━━ Supplied records ━━

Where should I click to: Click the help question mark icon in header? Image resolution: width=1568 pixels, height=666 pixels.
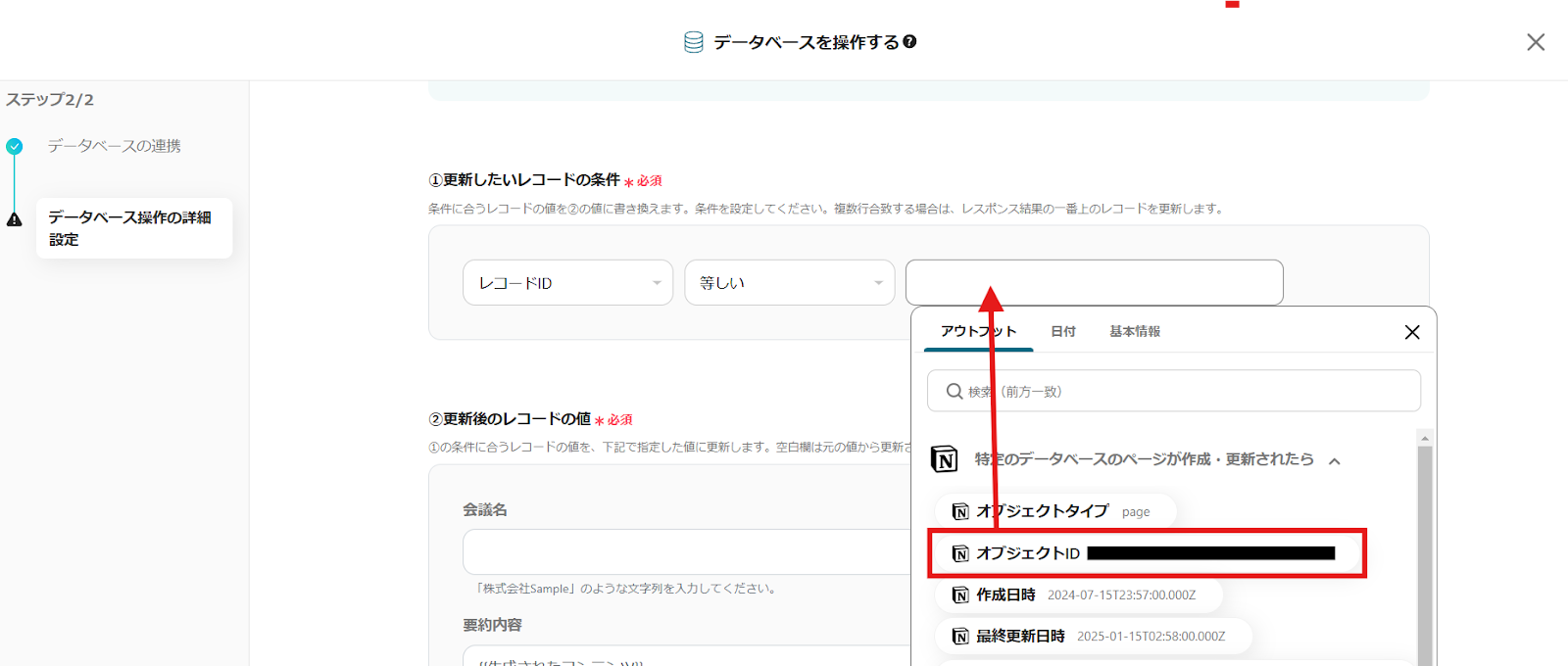point(909,42)
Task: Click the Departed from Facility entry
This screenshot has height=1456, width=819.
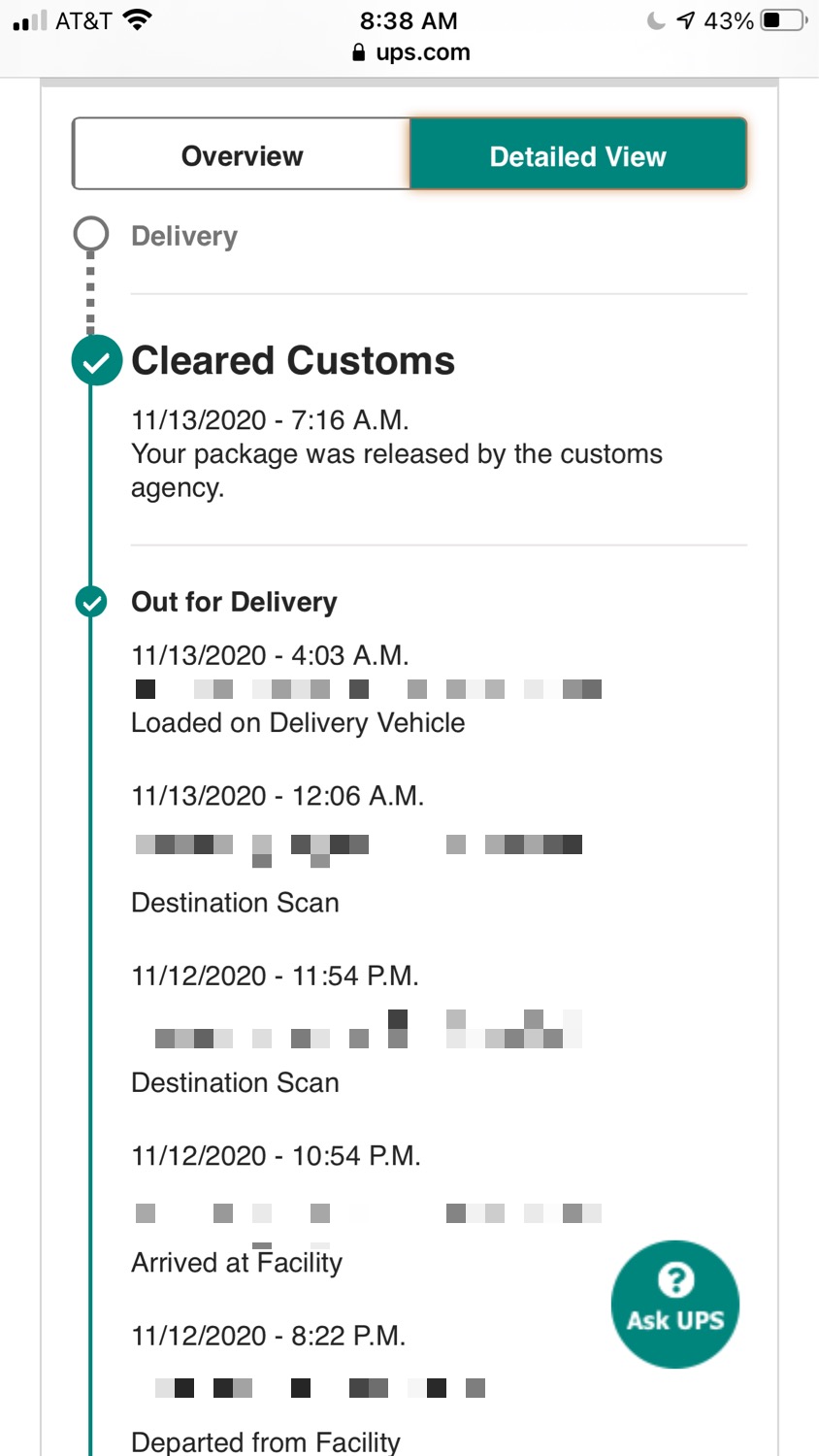Action: [x=266, y=1441]
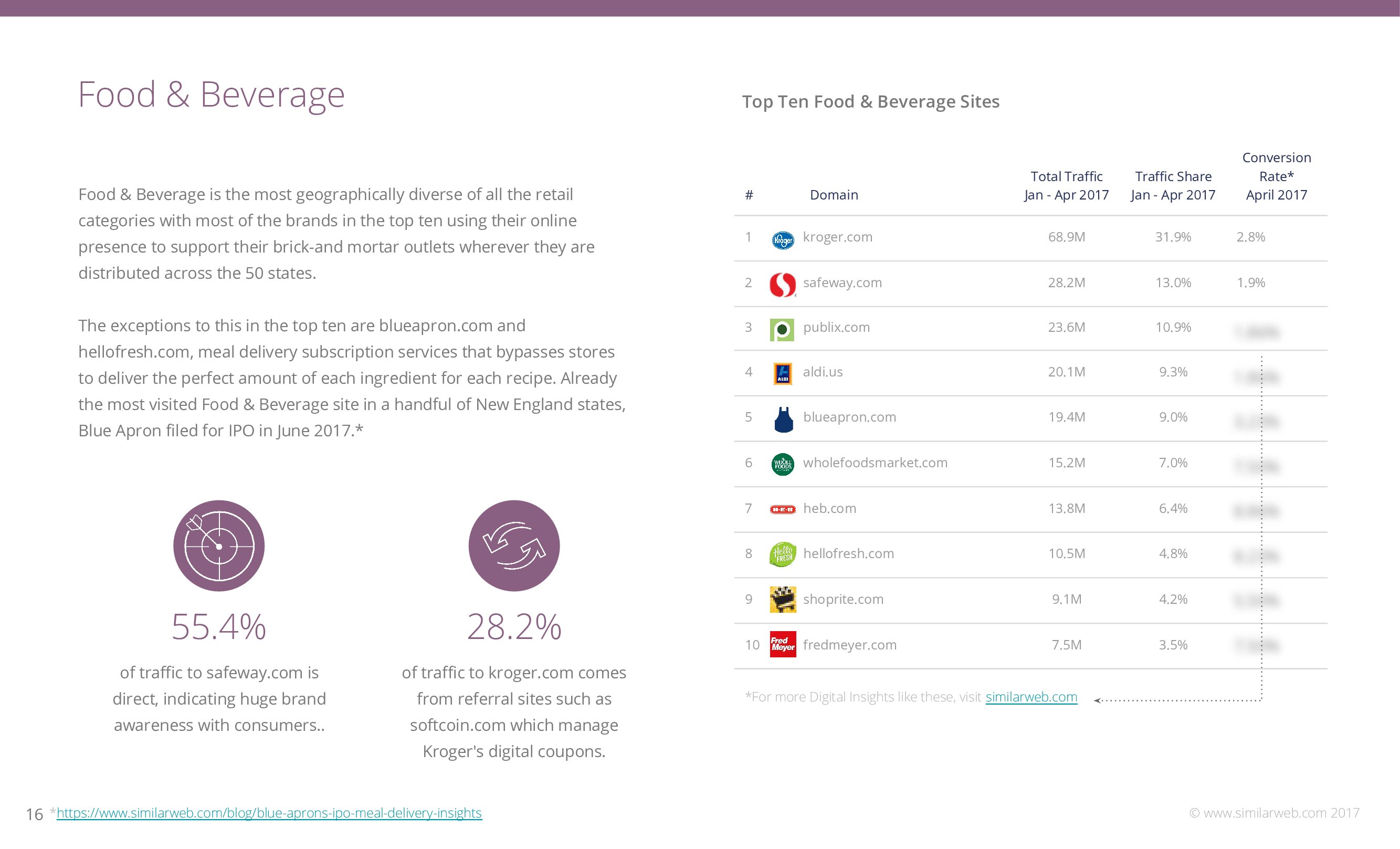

━━━

Action item: The expected output is every record above, copied exactly, without pictures.

Result for this task:
Where should I click to: Click the help question mark icon in header? Image resolution: width=1568 pixels, height=666 pixels.
point(909,42)
Task: Click the Departed from Facility entry
This screenshot has height=1456, width=819.
Action: [x=266, y=1441]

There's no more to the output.